Rewrite the data from the line that contains "At what coordinates" through the line that contains "tap(872, 33)" as a JSON list of strings, one string per line, leaving out blank lines and the pictures.

DATASET EXCERPTS:
------------------------------------

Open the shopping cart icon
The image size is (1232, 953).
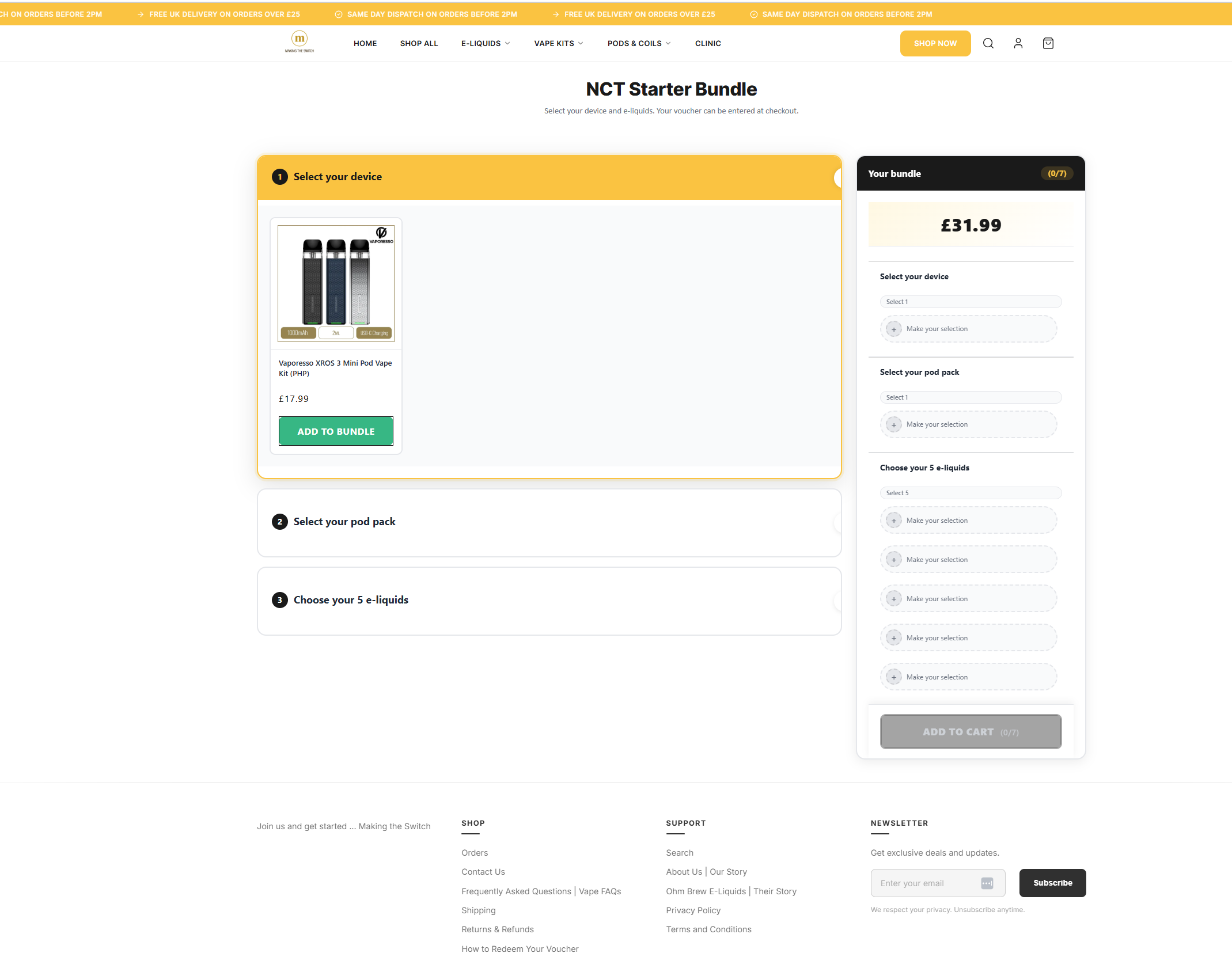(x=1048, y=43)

------------------------------------

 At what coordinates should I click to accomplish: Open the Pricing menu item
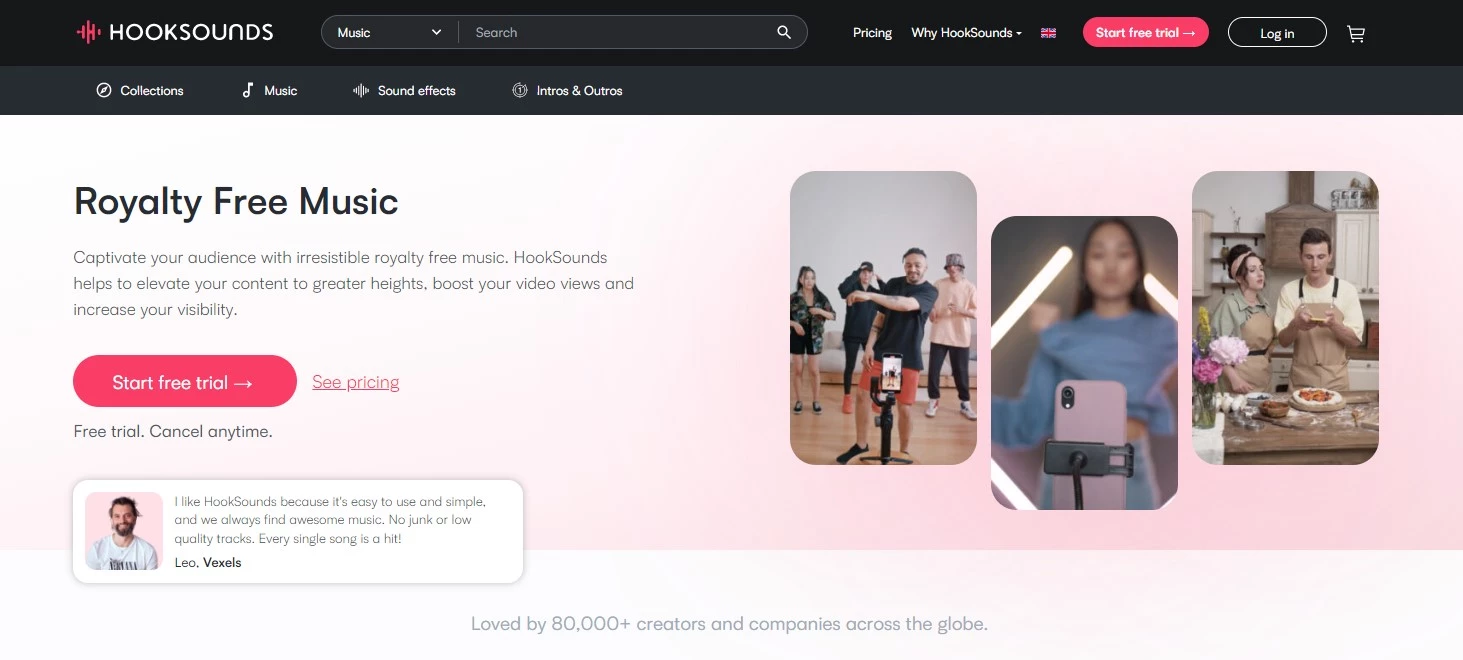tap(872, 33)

------------------------------------

ANSWER TO THE EXERCISE:
[
  " At what coordinates should I click to accomplish: Open the Pricing menu item",
  "tap(872, 33)"
]